(Dataset entries)
──────────
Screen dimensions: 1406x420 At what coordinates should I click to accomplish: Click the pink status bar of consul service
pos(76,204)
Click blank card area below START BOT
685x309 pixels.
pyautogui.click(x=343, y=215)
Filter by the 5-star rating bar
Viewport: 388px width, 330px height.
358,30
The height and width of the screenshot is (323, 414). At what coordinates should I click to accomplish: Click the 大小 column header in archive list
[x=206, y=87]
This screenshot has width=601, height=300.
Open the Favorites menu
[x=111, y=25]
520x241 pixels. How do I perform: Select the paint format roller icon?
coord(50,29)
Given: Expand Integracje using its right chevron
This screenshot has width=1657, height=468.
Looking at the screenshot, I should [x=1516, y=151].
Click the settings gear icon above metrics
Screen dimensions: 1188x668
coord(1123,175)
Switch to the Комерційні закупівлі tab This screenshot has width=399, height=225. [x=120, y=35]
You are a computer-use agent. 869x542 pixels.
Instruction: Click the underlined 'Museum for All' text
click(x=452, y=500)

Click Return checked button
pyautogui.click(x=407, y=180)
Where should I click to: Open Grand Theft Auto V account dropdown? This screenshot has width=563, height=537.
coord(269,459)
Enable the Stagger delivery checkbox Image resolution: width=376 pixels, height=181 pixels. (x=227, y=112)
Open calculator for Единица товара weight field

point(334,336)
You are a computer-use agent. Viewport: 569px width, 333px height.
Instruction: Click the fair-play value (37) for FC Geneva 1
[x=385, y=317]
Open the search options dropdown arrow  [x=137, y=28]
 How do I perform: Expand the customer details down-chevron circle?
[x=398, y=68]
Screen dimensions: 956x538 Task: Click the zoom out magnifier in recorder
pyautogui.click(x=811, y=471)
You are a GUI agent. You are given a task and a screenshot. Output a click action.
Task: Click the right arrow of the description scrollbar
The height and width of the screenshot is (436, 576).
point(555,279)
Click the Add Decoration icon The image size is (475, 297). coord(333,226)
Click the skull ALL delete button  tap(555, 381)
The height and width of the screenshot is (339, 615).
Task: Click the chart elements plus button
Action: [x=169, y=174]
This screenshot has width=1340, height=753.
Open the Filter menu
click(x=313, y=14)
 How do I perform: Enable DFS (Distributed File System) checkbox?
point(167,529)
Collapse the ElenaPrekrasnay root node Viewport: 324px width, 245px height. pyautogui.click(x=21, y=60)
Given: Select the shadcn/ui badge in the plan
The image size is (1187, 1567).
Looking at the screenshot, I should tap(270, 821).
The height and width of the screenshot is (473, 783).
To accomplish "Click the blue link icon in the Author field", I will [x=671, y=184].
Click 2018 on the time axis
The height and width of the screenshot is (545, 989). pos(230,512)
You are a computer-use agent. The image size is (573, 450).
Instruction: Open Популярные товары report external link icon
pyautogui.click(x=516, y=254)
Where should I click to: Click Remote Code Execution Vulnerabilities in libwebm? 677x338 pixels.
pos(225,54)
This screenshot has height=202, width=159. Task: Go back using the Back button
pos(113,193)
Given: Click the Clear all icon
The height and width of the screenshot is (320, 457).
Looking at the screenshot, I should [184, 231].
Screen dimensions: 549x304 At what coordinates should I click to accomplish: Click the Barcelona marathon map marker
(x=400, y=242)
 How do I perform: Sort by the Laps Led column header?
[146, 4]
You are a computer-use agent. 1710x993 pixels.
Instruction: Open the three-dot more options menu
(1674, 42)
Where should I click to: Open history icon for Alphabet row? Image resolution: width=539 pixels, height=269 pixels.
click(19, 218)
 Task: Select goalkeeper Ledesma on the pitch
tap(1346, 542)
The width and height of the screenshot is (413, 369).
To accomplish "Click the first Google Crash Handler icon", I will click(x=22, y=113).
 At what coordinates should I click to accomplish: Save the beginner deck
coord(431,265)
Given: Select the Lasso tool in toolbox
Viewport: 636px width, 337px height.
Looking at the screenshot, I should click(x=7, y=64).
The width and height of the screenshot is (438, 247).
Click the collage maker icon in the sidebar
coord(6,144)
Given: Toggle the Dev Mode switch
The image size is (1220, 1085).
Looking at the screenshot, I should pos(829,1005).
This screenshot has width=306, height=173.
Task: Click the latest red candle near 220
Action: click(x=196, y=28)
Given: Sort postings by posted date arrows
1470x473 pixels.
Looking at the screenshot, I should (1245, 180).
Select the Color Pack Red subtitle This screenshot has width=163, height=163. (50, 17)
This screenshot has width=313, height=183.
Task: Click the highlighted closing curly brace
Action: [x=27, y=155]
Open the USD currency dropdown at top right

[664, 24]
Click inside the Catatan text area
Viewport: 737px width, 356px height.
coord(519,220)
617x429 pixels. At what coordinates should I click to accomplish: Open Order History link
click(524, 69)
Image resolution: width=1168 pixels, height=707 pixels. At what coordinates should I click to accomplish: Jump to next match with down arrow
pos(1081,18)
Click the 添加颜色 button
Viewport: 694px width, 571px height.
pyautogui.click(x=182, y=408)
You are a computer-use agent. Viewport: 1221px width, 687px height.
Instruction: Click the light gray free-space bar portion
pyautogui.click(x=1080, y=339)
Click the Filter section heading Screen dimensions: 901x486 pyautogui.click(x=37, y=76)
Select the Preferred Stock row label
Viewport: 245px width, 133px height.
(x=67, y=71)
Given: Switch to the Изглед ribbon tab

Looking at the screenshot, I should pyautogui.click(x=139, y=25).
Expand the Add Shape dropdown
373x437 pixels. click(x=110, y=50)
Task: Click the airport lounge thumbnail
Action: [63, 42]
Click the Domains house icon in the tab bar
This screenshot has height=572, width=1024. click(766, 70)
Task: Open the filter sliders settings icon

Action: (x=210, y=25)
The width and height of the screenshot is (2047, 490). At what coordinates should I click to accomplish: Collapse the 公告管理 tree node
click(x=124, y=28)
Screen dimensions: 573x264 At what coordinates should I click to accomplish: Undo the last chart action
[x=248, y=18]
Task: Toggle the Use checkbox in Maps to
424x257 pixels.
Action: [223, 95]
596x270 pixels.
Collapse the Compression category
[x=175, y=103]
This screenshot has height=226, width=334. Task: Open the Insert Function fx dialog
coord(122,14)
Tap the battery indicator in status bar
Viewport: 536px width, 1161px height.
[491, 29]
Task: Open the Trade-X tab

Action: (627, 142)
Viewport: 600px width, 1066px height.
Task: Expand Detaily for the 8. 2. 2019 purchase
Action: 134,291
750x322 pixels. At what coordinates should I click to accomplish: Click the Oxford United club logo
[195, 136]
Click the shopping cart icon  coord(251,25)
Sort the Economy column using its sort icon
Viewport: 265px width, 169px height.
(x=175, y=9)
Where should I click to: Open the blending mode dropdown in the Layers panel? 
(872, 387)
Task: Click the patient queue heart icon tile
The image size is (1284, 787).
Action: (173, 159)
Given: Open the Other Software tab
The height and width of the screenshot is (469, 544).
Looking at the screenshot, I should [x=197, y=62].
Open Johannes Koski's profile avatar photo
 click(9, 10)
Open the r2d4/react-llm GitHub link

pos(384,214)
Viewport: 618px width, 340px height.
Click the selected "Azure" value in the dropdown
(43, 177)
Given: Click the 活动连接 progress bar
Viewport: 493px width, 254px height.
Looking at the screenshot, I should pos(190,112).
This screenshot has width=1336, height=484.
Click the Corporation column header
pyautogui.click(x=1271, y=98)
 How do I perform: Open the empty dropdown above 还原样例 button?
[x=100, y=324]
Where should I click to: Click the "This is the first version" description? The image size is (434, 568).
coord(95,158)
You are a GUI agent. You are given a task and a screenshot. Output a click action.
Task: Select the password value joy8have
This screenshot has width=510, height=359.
──────────
◆ **Your objective**
Wherever the string "agent" appears in the entries above, list that line.

◆ **Written answer**
You are a computer-use agent. 869x542 pixels.
You are a computer-use agent. Viewport: 569px width, 333px height.
You are a GUI agent. You are given a task and a screenshot. Output a click action.
You are a computer-use agent. The image size is (573, 450).
You are a computer-use agent. 1710x993 pixels.
You are a computer-use agent. Viewport: 1221px width, 687px height.
You are a GUI agent. You are given a task and a screenshot. Output a click action.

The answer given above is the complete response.